## STATED PROBLEM
In the forum thread below about dealing with an ex-spouse, when does EnjoliWoman say calls or texts should be answered?

My ex left me and the kids for another man yet still kept calling me and asking for help and advise, and for months I kept helping. She even tried to get me to pay for a vacation she wanted to take the kids on with her new boyfriend, "for the kids sake" lol. Finally I just started telling her "you are no longer my responsibility, stop asking for my help". For a time it turned ugly on her part, lots of desperate and then nasty text and emails, but you just learn to ignore everything unless specifically concerning the kids. 

The man is your ex husband, that means there is NO reason to be involved in each others day to day lives. Stop letting his bad decisions affect your day. If his truck breaks down that is not your problem. If his business fails that is not your problem. If he loses his home that is not your problem. He can find another job, he can move, he can save for a better truck, his responsibility, not yours.

Stop responding to his messages, stop letting him manipulate your emotions.


----------



## EnjoliWoman (Jul 2, 2012)

You cannot save someone from themselves. 

Stop responding. Is he calling or texting? Don't answer. Ever. Only answer calls or texts when the kids are with him and there may be an emergency.

It is not up to you to make sure he works, he has a place to live, whether he has a vehicle or whether or not his choices result in his having to move back with his parents. If he has to drive further to pick them up he just does. Custody/visitation is generally based on where the kids are the majority of the time and who moved away. If you are in the same general area as you were during the marriage, he is the one who has to drive. 

Notice all of these things are the results of HIS actions and HIS choices. They are NOT your responsibility. I'm not telling you to be cold hearted - consider this tough "love". He will never be a responsible adult as long as someone allows him to mooch.

He knows he has X dollars to last him until he gets paid again. So he needs to buy a freakin loaf of bread so he can make lunches for that many days. 

If he can't make it to get the kids, explain the situation. "Dad's truck isn't working right now so he has to take care of that - he won't be able to make it. I'm sure he'll try to make it up to you guys." If he has to move back in with his mother, he has to pick them up and take them there. If he doesn't have enough gas money, oh well. "Sorry, kids - Dad didn't set aside money for gas and now he doesn't have enough to pick you up." If they ask why you don't take them, say "It's up to your Dad. We both have jobs and we both have to budget our money and we both have to plan accordingly. I can't do it for him." If it's true, say "I have budgeted just enough money for gas to get me to work and you guys to school. I didn't plan any extra to drive that far and I am ot taking it out of savings - that's for emergencies and this is not an emergency. If I use that money for this, then if MY car needs repairs, I won't have it."

Let this be a lesson to the kids. Budgeting, being responsible, meeting your obligations - are all part of being an adult.


----------



## 3Xnocharm (Jun 22, 2012)

Just remember:


----------



## ne9907 (Jul 17, 2013)

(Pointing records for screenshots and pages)

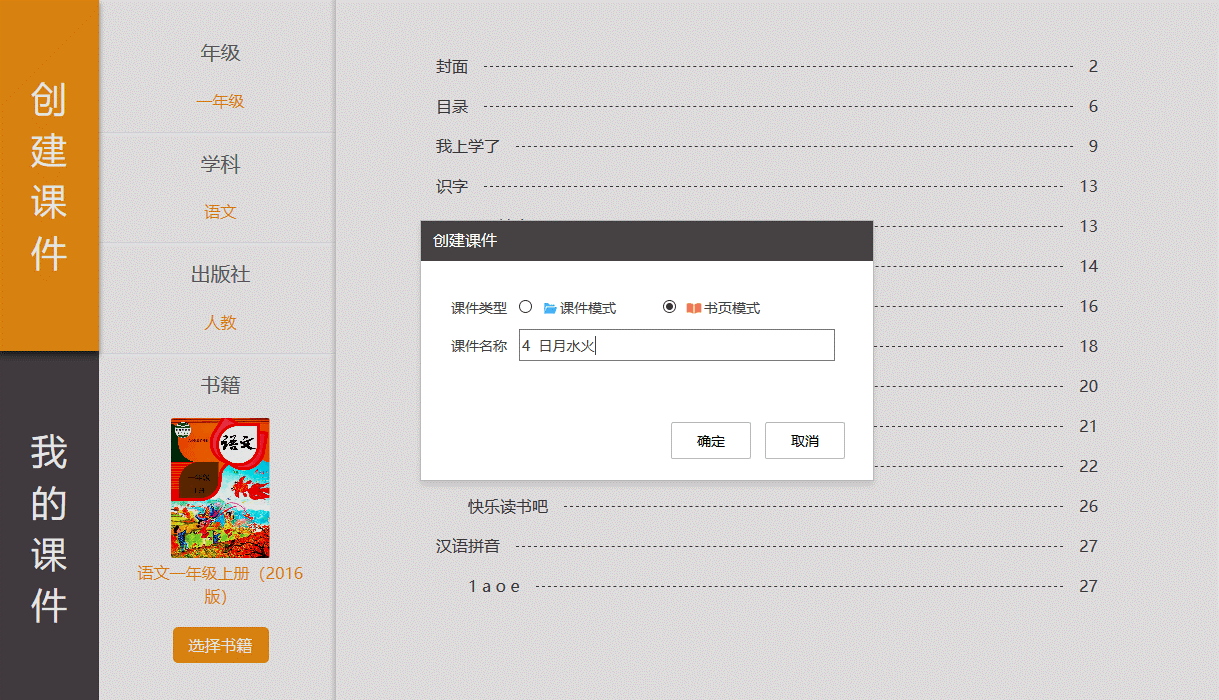The image size is (1219, 700).
Task: Select the 我上学了 chapter entry
Action: pyautogui.click(x=467, y=147)
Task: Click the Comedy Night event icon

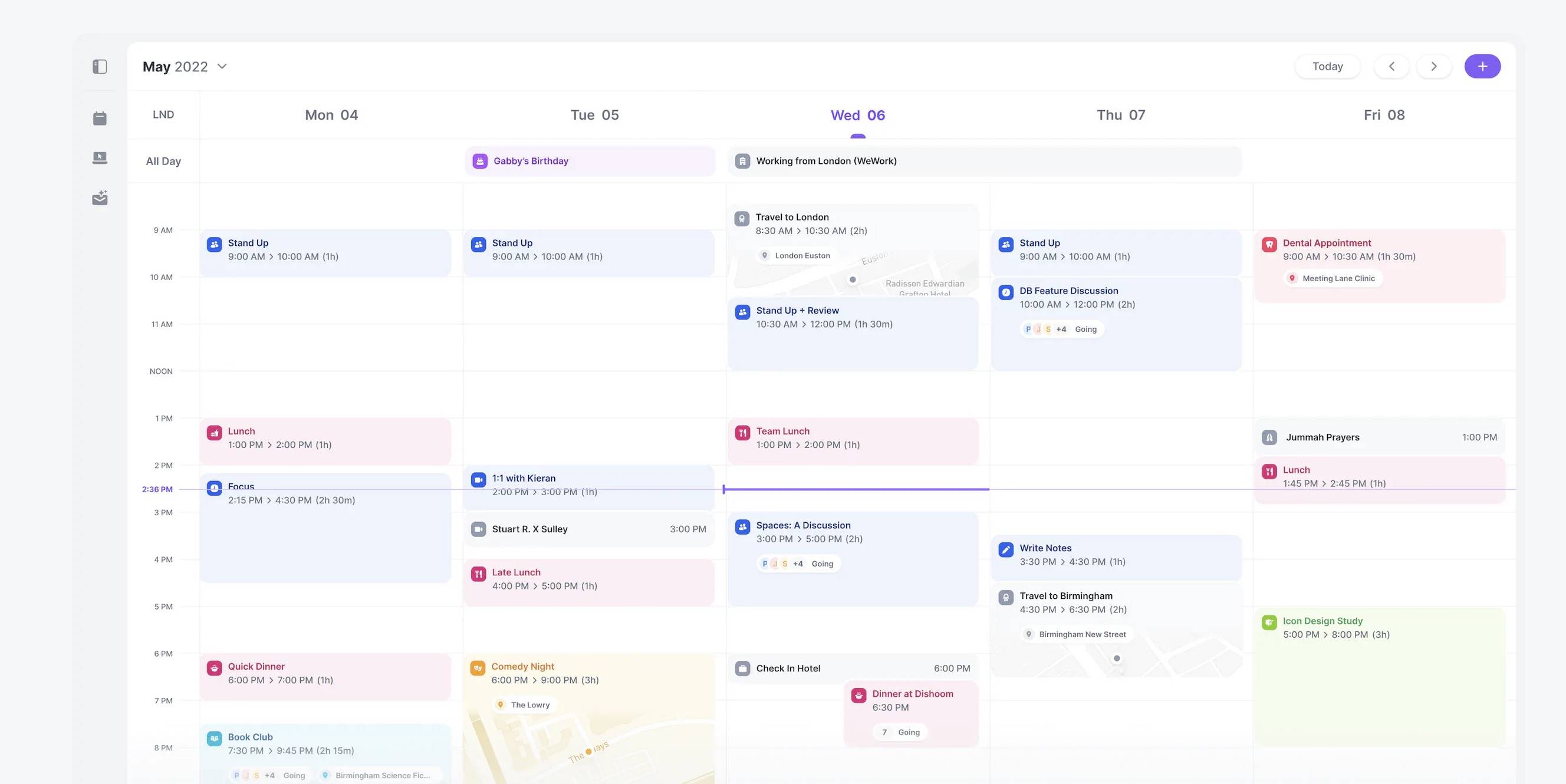Action: point(477,668)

## TASK RESPONSE
Only when the kids are with him and there may be an emergency.